À l'heure actuelle, le consommateur a tendance à recevoir le moins de biens et de services possibles en échange de la plus grande quantité d'efforts et de dépenses de ressources possibles. Jusqu'à ce que l'objectif actuel du système économique soit remplacé par une politique en faveur des consommateurs, il ne peut y avoir de véritable démocratie économique, ni non plus de démocratie politique réelle.
Le fait que les banques créent l'argent qu'elles prêtent à partir de rien a été admis par un certain nombre d'autres éminents banquiers au cours du 20e siècle. Voici deux autres exemples:
Réponses de Graham F. Towers, gouverneur de la Banque du Canada de 1934 à 1955, aux questions posées par M. Gerry McGeer au cours de la réunion du 3 mai 1939 du Comité parlementaire canadien des banques et du commerce:
Q. Mais il n’y a pas de doute que les banques créent elles-mêmes ce moyen d’échange?

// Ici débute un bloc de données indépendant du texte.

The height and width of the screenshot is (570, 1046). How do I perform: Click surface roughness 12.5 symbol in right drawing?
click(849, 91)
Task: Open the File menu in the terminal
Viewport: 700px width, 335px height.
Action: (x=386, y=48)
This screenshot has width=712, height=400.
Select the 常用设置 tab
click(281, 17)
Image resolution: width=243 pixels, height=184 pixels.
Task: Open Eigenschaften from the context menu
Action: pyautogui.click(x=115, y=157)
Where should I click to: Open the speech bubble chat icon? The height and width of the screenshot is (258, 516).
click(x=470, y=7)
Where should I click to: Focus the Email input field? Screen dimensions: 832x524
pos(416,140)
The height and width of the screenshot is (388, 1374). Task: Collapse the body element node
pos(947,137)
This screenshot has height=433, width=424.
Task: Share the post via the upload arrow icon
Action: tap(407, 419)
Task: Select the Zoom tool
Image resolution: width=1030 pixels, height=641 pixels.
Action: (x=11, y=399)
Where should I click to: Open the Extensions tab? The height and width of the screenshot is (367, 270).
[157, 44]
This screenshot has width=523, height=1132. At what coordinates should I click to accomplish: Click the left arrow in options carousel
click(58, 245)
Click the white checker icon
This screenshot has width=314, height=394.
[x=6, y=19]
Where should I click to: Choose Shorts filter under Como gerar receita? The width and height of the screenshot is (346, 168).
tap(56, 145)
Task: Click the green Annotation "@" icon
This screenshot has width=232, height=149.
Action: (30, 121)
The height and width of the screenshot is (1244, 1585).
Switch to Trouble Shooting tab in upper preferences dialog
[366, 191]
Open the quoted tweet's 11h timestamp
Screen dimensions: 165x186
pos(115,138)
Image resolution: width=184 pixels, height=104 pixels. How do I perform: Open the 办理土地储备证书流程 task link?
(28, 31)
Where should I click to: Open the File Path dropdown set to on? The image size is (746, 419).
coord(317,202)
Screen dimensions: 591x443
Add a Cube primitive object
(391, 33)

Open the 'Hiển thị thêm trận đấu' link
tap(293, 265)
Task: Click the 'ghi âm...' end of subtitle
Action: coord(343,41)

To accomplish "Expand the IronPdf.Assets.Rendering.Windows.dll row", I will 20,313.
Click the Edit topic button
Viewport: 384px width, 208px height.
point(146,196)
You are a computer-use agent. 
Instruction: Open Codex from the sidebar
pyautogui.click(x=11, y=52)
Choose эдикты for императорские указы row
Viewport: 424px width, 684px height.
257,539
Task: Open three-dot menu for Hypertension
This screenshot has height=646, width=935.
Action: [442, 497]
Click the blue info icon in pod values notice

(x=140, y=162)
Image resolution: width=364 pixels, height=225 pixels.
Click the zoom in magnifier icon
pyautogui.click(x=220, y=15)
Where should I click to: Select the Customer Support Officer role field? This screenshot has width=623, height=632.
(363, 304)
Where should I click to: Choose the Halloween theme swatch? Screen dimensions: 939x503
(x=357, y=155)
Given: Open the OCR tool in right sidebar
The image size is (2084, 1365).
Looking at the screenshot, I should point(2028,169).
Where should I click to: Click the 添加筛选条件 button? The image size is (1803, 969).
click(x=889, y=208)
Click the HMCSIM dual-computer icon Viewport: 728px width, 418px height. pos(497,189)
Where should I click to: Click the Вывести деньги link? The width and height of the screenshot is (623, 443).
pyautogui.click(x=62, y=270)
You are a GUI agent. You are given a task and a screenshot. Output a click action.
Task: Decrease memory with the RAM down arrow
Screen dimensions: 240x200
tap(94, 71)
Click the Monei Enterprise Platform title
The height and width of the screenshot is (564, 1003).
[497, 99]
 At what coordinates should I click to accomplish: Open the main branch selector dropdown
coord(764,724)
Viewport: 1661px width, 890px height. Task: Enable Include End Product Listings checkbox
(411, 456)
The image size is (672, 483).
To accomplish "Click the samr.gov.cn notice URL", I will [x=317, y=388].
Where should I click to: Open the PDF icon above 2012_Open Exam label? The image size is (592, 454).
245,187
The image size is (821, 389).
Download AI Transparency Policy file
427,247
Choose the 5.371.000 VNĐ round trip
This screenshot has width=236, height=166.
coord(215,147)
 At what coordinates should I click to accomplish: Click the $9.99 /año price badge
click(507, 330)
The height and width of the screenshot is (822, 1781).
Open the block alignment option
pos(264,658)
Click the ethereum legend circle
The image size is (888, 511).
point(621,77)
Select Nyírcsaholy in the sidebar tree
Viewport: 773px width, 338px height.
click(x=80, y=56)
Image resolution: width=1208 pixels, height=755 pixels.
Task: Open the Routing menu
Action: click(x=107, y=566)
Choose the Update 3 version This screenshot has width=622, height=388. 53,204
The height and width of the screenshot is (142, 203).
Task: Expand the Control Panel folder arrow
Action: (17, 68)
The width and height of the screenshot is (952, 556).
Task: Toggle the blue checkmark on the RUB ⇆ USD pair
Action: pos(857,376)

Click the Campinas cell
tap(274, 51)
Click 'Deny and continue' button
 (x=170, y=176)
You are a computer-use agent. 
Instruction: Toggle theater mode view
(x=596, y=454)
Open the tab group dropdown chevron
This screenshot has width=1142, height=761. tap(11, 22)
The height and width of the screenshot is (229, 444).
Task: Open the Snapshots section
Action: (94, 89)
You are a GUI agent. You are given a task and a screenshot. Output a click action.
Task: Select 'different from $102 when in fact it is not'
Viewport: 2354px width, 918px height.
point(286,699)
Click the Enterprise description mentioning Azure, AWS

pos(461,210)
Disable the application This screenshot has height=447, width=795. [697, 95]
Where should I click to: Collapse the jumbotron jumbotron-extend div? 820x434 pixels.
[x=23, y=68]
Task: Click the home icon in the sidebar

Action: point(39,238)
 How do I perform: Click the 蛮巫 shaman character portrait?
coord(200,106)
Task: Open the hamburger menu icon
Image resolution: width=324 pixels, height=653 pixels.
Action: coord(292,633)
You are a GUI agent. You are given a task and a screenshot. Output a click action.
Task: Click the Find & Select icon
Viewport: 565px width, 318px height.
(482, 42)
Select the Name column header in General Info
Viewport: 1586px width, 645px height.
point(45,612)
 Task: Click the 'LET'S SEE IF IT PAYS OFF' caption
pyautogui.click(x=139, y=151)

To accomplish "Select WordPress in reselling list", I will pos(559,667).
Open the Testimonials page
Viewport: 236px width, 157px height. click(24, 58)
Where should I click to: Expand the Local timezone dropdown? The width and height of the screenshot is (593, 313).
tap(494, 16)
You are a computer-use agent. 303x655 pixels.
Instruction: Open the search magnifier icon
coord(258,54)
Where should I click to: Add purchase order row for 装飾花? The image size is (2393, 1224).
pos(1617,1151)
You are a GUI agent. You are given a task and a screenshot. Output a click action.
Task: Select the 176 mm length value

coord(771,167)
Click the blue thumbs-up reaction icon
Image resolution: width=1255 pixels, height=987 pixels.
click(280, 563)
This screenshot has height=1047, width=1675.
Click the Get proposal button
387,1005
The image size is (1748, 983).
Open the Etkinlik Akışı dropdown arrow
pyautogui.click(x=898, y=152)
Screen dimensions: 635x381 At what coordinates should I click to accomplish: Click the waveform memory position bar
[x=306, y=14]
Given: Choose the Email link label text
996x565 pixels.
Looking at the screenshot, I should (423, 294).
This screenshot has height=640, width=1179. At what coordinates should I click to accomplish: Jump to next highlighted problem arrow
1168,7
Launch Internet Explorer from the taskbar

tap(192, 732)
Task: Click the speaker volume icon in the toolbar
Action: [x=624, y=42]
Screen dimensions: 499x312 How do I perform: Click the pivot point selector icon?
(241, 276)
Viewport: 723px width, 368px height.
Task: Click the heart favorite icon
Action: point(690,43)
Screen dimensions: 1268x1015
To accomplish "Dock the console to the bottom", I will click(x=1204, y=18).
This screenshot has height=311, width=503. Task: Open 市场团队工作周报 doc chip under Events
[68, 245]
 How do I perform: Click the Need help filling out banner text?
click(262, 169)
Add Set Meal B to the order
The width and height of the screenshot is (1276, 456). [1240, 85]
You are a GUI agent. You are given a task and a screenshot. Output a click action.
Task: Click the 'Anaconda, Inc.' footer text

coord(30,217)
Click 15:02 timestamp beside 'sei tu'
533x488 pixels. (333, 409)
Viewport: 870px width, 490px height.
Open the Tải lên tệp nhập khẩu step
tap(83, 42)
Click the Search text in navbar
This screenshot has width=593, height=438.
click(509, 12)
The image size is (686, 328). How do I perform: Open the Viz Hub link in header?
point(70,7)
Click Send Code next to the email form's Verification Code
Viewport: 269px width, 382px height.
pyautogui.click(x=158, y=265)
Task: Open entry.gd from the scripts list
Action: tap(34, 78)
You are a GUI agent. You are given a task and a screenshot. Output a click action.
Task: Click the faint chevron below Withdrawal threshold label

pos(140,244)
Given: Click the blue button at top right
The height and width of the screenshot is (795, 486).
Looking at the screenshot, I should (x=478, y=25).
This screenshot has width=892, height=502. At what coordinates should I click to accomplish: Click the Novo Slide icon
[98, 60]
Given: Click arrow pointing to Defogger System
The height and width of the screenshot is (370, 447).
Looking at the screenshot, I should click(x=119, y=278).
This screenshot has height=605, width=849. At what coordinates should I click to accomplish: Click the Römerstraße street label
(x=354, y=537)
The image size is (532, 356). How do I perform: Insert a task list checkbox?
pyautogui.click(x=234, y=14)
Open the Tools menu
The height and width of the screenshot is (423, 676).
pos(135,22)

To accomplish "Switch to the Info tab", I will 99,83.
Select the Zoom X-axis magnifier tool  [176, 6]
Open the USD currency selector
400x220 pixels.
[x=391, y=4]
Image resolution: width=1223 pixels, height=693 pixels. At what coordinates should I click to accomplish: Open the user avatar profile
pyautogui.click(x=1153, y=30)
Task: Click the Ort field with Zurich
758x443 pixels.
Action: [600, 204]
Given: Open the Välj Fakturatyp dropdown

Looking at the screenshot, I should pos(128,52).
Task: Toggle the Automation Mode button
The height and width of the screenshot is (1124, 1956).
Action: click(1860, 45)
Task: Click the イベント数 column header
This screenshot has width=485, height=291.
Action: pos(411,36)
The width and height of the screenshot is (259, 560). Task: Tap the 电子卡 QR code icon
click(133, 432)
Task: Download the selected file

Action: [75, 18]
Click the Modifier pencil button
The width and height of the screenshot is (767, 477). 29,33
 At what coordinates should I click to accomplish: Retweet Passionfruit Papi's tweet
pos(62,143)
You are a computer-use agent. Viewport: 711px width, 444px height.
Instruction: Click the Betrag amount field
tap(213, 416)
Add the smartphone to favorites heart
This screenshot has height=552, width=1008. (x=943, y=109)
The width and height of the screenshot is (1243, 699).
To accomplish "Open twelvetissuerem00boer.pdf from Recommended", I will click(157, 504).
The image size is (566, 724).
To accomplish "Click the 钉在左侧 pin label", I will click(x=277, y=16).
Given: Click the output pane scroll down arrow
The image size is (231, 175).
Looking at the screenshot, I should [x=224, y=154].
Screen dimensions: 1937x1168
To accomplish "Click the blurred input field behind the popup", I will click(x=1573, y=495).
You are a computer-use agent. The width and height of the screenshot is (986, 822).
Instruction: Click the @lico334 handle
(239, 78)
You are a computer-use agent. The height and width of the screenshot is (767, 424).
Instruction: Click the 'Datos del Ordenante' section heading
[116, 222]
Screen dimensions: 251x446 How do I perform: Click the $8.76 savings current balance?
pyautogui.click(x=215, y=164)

Towers: C’est exact. C’est pour cela qu’elles existent... C’est là le rôle des banques, tout comme une aciérie fabrique de l’acier. (p. 287) Chaque fois, et à toutes les fois qu’une banque accorde un prêt (ou achète des titres), du nouveau crédit bancaire se trouve créé, de nouveaux dépôts, de l’argent flambant neuf. (p. 113 et 238) Généralement parlant, toute nouvelle monnaie vient d’une banque sous forme de prêts. Tout l’argent en circulation a été à son origine prêté par une banque. (p. 461 et 794) Puisque tous les prêts sont des dettes, alors sous le système actuel, toute monnaie est une dette. (p. 459) C’est une erreur commune de croire que les banques prêtent l’argent de leurs déposants. Elles ne le font pas du tout. (p. 398, 455, 590)
Q. Alors nous autorisons les banques à émettre un substitut à la monnaie?
Towers: Oui, je crois que c’est un exposé très juste de cette fonction de la banque. (p. 285)
Q. 12 pour cent de la monnaie en usage au Canada est émise par le gouvernement par l’hôtel des monnaies et la Banque du Canada, et 88 pour cent est émis par les banques commerciales du Canada sur les réserves émises par la Banque du Canada ?
Mr. Towers: Oui.
Q. Pourquoi un gouvernement ayant le pouvoir de créer l’argent devrait-il céder ce pouvoir à un monopole privé, et ensuite emprunter ce que le gouvernement pourrait créer lui-même, et payer intérêt jusqu’au point d’une faillite nationale?
Towers: Si le gouvernement veut changer la forme d’opération du système bancaire, cela est certainement dans le pouvoir du parlement. (p. 394)
Et terminons avec cette citation de Robert H. Hemphill, ancien directeur du crédit de la Banque fédérale de réserve d’Atlanta, dans son avant-propos au livre de 1935 d’Irving Fisher, 100 % Money:
«Si tous les prêts bancaires étaient remboursés, personne ne possèderait de dépôt bancaire, et il n'y aurait pas un seul dollar en circulation. Ceci est tout à fait stupéfiant: nous sommes complètement dépendants des banques commerciales. Quelqu'un doit emprunter chaque dollar que nous avons en circulation, que ce soit un billet de banque ou sous forme de crédit. Si les banques créent suffisamment d'argent, nous sommes prospères; sinon, nous mourons de faim. Nous sommes absolument sans système monétaire permanent. Quand on comprend toute la situation, l'absurdité tragique de notre situation désespérée est presque incroyable – mais elle est réelle.»